--- Begin Dataset records ---

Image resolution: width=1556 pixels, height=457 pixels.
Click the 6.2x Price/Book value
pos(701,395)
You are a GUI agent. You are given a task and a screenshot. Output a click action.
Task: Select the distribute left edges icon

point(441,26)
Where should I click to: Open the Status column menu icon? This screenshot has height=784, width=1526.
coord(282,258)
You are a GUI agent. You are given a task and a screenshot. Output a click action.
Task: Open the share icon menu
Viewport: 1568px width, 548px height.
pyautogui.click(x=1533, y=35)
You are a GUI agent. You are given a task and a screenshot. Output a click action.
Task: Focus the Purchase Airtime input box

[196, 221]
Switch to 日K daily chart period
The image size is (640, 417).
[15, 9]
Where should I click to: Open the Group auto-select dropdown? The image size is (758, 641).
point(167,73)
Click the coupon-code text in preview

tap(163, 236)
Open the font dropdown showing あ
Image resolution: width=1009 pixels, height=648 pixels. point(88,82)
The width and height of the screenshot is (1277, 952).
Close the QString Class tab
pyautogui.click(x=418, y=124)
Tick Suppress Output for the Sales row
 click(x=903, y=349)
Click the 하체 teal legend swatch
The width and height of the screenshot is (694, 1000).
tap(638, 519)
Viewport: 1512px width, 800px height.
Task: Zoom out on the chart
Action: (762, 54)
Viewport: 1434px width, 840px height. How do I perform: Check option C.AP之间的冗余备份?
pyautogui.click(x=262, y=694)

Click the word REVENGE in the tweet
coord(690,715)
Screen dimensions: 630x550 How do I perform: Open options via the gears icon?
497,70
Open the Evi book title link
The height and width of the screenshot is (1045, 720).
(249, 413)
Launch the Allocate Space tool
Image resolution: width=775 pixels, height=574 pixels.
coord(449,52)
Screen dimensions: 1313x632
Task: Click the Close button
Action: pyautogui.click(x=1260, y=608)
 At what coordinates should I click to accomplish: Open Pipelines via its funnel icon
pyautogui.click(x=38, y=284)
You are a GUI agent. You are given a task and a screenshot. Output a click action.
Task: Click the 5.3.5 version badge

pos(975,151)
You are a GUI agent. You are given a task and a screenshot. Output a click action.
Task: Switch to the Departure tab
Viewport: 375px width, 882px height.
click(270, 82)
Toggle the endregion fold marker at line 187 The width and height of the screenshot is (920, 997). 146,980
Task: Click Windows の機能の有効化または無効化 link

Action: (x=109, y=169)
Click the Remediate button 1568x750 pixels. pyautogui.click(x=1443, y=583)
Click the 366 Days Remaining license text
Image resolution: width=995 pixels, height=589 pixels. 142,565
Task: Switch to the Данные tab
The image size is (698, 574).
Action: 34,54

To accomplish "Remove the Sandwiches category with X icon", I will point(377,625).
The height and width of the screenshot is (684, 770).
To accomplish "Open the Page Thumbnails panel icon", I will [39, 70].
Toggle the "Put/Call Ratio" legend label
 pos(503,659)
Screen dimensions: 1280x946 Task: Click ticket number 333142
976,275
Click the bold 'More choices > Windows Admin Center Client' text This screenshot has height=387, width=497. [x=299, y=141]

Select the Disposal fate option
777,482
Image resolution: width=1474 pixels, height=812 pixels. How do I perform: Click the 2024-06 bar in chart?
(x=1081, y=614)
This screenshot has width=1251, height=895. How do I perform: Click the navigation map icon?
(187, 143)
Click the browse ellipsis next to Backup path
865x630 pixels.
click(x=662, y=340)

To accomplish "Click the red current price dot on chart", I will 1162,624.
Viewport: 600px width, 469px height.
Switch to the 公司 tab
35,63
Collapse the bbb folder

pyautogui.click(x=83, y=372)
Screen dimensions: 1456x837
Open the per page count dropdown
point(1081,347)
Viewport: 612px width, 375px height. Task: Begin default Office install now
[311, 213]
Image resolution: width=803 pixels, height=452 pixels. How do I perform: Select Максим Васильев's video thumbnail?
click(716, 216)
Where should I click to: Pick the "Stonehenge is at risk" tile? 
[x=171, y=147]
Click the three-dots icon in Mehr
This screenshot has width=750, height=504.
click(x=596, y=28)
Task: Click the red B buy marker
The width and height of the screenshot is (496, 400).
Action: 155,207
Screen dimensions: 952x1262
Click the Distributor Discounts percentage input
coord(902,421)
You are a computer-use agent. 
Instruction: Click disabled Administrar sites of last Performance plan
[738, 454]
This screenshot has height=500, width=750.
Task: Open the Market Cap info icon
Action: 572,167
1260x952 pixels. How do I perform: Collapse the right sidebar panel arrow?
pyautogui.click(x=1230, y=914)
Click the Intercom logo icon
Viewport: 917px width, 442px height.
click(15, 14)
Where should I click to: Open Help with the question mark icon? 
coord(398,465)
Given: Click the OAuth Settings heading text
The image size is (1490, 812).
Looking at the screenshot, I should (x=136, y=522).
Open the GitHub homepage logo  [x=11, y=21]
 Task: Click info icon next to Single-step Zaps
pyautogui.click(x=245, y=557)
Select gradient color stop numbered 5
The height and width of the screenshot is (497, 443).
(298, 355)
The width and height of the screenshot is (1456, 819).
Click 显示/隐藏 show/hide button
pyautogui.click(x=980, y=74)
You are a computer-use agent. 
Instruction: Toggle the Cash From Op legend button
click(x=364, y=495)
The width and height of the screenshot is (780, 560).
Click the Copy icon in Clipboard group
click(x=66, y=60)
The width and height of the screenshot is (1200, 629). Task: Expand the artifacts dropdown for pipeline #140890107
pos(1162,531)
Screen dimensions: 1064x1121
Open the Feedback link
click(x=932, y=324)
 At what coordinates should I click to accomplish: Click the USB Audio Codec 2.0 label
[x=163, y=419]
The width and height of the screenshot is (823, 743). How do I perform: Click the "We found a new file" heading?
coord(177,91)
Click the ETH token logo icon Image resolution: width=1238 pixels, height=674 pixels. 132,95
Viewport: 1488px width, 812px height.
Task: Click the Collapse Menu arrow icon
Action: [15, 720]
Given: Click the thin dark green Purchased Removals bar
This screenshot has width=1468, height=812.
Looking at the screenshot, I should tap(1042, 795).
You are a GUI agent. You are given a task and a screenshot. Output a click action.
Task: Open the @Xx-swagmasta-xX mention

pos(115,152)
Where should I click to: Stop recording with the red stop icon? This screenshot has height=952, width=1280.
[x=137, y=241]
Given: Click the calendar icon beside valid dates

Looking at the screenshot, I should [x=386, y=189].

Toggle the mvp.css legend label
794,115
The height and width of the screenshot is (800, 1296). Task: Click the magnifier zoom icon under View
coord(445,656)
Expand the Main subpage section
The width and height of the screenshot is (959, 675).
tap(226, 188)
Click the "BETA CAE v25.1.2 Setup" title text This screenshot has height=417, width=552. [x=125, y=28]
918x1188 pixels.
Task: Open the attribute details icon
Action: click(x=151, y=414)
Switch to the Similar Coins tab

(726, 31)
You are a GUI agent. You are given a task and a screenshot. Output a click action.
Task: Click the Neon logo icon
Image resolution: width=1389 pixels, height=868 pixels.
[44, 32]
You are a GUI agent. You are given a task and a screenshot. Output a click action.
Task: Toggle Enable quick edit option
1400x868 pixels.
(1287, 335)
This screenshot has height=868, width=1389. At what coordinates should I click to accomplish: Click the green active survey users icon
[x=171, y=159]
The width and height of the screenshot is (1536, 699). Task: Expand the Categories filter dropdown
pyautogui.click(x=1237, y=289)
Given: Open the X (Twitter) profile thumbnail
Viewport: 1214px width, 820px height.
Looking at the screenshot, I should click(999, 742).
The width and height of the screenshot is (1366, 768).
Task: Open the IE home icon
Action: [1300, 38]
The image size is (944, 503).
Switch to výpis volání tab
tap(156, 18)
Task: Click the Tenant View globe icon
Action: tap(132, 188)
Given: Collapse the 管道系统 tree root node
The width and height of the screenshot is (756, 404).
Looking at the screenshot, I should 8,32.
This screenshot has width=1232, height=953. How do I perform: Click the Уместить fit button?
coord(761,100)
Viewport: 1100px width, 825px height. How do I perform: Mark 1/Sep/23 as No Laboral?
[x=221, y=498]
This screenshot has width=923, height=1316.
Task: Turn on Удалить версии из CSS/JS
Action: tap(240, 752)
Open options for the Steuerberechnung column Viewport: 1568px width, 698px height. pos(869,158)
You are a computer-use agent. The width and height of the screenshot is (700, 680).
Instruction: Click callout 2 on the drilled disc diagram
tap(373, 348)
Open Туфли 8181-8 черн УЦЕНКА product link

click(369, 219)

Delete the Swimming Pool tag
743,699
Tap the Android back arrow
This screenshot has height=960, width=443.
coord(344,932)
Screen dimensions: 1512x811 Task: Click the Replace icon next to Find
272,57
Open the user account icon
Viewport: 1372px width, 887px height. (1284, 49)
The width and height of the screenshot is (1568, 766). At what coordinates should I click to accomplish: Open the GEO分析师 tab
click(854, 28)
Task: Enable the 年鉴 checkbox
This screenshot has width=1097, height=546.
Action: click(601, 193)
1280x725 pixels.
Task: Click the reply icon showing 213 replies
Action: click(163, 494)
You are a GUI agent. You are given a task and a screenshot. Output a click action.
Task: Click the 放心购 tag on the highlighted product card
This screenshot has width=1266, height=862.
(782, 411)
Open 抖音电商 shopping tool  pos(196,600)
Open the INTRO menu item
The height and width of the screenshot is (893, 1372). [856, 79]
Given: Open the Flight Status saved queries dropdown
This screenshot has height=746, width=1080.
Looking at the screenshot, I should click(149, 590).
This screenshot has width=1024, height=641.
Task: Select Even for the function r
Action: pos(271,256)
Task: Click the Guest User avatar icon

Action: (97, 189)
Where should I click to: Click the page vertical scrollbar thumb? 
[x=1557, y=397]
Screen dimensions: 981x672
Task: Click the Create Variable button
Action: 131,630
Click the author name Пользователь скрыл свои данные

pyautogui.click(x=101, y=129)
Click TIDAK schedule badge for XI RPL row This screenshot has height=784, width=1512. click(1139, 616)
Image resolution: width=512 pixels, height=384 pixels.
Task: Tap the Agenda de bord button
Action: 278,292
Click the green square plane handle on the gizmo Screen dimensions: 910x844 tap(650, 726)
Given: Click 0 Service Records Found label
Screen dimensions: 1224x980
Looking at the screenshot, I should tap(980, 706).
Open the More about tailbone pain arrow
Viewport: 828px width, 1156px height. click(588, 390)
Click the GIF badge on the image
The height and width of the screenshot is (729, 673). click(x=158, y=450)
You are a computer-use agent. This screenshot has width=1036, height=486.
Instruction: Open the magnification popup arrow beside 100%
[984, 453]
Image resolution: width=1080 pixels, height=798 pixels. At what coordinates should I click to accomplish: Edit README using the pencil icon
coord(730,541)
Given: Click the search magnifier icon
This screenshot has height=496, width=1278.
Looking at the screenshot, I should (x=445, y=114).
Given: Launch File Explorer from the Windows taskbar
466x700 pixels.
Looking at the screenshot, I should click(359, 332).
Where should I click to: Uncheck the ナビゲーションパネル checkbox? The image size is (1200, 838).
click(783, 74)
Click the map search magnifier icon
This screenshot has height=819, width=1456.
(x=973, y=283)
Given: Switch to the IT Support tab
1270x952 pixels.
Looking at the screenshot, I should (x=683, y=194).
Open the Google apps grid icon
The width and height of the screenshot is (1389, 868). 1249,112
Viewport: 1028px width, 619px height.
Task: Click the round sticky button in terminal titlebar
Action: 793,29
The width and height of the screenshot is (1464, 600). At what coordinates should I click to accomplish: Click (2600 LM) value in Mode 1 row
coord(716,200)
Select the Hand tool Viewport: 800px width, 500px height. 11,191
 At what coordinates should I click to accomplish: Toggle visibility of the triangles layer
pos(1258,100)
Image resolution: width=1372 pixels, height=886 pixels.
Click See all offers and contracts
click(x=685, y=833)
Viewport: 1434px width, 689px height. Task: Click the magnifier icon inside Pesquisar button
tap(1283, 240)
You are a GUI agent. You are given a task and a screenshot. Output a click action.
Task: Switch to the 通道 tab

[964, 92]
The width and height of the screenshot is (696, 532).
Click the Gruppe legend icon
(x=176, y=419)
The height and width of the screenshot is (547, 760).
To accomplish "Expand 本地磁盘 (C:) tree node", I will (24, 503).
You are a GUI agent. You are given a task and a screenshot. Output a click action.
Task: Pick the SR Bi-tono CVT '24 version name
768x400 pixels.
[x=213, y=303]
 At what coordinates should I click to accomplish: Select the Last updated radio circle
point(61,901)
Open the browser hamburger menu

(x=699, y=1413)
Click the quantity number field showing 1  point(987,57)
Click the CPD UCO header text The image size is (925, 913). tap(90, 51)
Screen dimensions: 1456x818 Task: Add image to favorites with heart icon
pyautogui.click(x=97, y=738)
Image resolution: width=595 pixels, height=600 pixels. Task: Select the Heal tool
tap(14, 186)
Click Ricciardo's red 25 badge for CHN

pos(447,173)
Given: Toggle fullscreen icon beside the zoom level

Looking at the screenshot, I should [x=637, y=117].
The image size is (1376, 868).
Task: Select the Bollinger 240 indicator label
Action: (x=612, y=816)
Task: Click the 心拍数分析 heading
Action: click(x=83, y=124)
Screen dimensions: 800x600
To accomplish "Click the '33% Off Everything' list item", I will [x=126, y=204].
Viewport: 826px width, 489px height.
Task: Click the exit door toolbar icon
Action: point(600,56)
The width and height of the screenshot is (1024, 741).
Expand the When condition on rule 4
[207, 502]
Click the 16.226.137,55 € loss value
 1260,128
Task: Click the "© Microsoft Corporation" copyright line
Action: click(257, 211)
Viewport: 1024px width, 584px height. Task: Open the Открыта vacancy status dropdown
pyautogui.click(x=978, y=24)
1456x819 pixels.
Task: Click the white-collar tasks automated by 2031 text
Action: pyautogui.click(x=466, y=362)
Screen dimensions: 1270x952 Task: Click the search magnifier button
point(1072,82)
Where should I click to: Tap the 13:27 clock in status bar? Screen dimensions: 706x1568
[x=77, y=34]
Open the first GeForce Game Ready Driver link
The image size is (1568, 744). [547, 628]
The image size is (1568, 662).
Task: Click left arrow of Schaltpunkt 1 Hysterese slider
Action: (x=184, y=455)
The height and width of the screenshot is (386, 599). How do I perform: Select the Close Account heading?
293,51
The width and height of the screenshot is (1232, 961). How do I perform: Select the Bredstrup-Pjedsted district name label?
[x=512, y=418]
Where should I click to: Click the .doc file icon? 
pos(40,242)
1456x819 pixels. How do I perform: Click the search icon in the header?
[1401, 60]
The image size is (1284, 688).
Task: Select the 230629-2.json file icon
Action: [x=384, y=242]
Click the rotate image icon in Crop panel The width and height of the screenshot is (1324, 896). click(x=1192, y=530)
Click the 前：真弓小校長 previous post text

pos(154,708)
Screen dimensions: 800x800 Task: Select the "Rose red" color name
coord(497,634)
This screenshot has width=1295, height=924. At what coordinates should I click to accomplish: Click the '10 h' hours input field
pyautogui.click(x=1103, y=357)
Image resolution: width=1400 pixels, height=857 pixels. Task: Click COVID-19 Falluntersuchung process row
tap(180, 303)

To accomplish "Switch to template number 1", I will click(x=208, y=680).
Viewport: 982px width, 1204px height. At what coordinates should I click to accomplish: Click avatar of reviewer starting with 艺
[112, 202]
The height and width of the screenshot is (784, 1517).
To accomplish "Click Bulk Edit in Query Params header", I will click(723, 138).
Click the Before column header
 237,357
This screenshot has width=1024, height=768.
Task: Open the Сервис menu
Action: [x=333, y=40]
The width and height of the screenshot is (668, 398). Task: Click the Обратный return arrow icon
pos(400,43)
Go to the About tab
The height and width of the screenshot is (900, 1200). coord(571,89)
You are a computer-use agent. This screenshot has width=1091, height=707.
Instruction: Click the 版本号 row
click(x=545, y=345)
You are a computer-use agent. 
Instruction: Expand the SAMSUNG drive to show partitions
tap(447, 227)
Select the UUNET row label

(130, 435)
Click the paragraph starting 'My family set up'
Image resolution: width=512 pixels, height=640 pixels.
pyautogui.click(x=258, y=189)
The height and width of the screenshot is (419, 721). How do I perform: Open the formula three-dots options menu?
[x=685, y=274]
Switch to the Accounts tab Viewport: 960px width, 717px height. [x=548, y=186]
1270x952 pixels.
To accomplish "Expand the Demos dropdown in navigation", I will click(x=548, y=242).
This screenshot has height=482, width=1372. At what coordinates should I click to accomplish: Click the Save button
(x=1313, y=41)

--- End Dataset records ---

## Exercise requirements
Please reproduce the rows above without any change, from the start of the rows through the line that contains "pyautogui.click(x=1533, y=35)".

## Solution
Image resolution: width=1556 pixels, height=457 pixels.
Click the 6.2x Price/Book value
pos(701,395)
You are a GUI agent. You are given a task and a screenshot. Output a click action.
Task: Select the distribute left edges icon

point(441,26)
Where should I click to: Open the Status column menu icon? This screenshot has height=784, width=1526.
coord(282,258)
You are a GUI agent. You are given a task and a screenshot. Output a click action.
Task: Open the share icon menu
Viewport: 1568px width, 548px height.
pyautogui.click(x=1533, y=35)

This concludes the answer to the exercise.